The diagnosis of CMVR is not tricky basing on the clinical appearance of the fundus and documentation of an immunodeficient status. Even nonophthalmologists can achieve it through retinal images or binocular indirect ophthalmoscopy for patients with AIDS. However, as a treatable disease, delay in the diagnosis and treatment of CMVR may lead to irreversible loss of vision and systemic deterioration. In our study, 8 (8.7%) out of 92 patients were misdiagnosed. Six patients consulted the ophthalmology department first for the ocular symptom before the diagnosis of AIDS, and one patient concealed the history of HIV infection. When their diagnosis of AIDS was clear, the blood CD4 + T lymphocyte was extremity low, which means the body’s immune state is very poor and progressed to an advanced stage. Seven patients in this study diagnosed with AIDS showed an extremely low level of CD4 + T lymphocyte, ranging from 1 cells/ul to 9 cells/ul. The delay of HIV infection may lead to serious consequences: compromising timely management and enhancing propagation of the epidemic in the country.
Besides, the CMVR lesions in this study had deteriorated when final diagnosis was clear. All eyes presented binocular involvement. One patient is blind, and two patients had a low vision when the diagnosis is precise. Four eyes presented pan-retinal involvement. Fourteen eyes had optic disc or macular area involved, which is associated with poor visual prognosis.
Some misdiagnoses were partly attributed to the underrated systemic symptoms insulting at the ophthalmology department because four patients developed variable extraocular manifestations before or in the course of the disease: abdominal pain, diarrhea, oral leukoplakia, rash, itchy skin, nausea, and vomiting, which prompted systemic diseases. However, since the visual dysfunctions are the main problem and, therefore, qualified patients for permanent disability, they had concealed these extraocular symptoms from those involved in their care.
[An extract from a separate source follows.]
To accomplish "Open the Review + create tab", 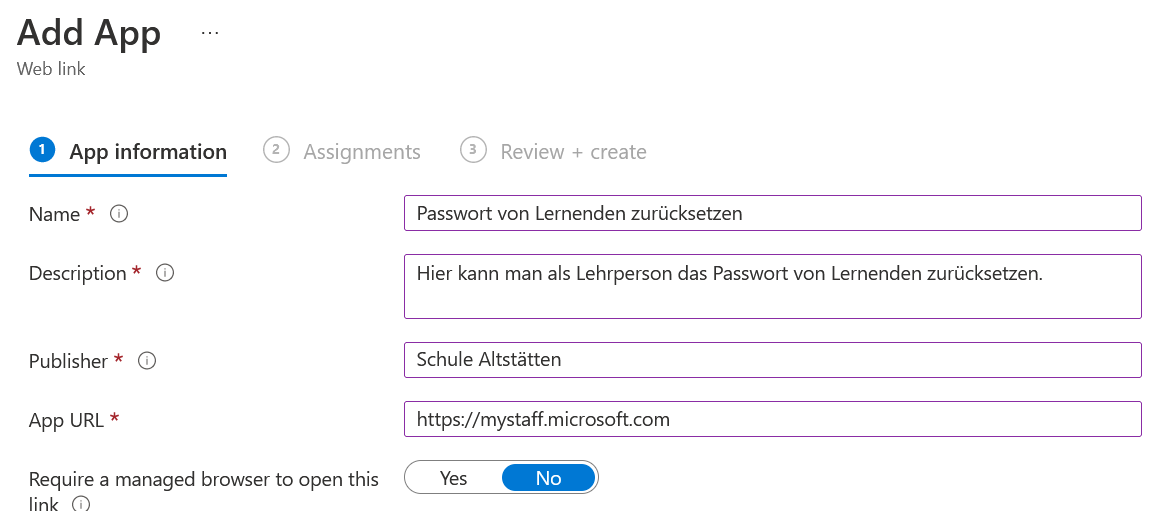I will [573, 152].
CMV infection reaches the eye through hematogenous spread. Histologically, CMVR appears as areas of full-thickness retinal necrosis and edema or exudative detachment. Clinically, it has a young male predominance, as showing in this study. There are various findings of the fundus in CMVR, not just “cheese and ketchup” changes. It has various clinical classification according to the clinical fundus forms, Standardization of Uveitis Nomenclature working group descriptors, or the involvement of immune reconstitution inflammatory syndrome (IRIS). There are four recognized clinical forms, including typical form, edematous; atypical form, indolent; perivascular form; and optic neuropathy. Among six patients (12 eyes) with CMVR in this study: 5 eyes presented typical form with yellowish-white retinal lesions and retinal hemorrhages; 4 eyes presented optic neuropathy; 4 eyes presented opaque white granular retinal lesions with no hemorrhages, which could be easily misdiagnosed by inexperienced doctors; 1 eye presented both optic neuropathy and perivascular form.
These yellowish-white lesion and retinal hemorrhages were characteristic manifestations but could be easily confused with diabetic retinopathy, retinal vein occlusion, renal retinopathy, intraocular lymphoma, Coats' disease or ocular toxoplasmosis. The seventh patient showed quadrantally distributed white granular lesions without retinal hemorrhages and was misdiagnosed as PORN, which is also a kind of necrotizing herpetic retinopathies detected in immune-compromised patients. CMVR and PORN might present confusing fundus changes, which could be difficult for inexperienced doctors, but they are different in the aetiological agent, treatment, and prognosis.
The eighth patient was initially misdiagnosed as CMVR, because of the yellowish-white lesion and retinal hemorrhages around the optic disc. With HIV-infection finally excluded, chronic renal insufficiency confirmed, and retinal hard exudates near the macular area, the patient was finally diagnosed with renal retinopathy. The critical distinguishing signs of CMVR and renal retinopathy is retinal hard exudates near the macular area, which is rarely seen in CMVR. Other confusing features were the signs of inflammatory reaction in the anterior segment or vitreous body, which may be misleading to the diagnosis of iritis, or Behcet's disease. For ambiguous cases, PCR analysis from aqueous or vitreous specimens can be helpful to different infected and non-infected diseases, and find the pathogen.
HIV infection might be firstly diagnosed in the ophthalmology department because of CMVR. An ophthalmologist should pay more attention to the diagnosis of CMVR to avoid delayed ocular or systemic treatment. In our study, the rate of misdiagnosis was 8.7%. However, this retrospective study suffers from certain limitations without long-term effective follow-up.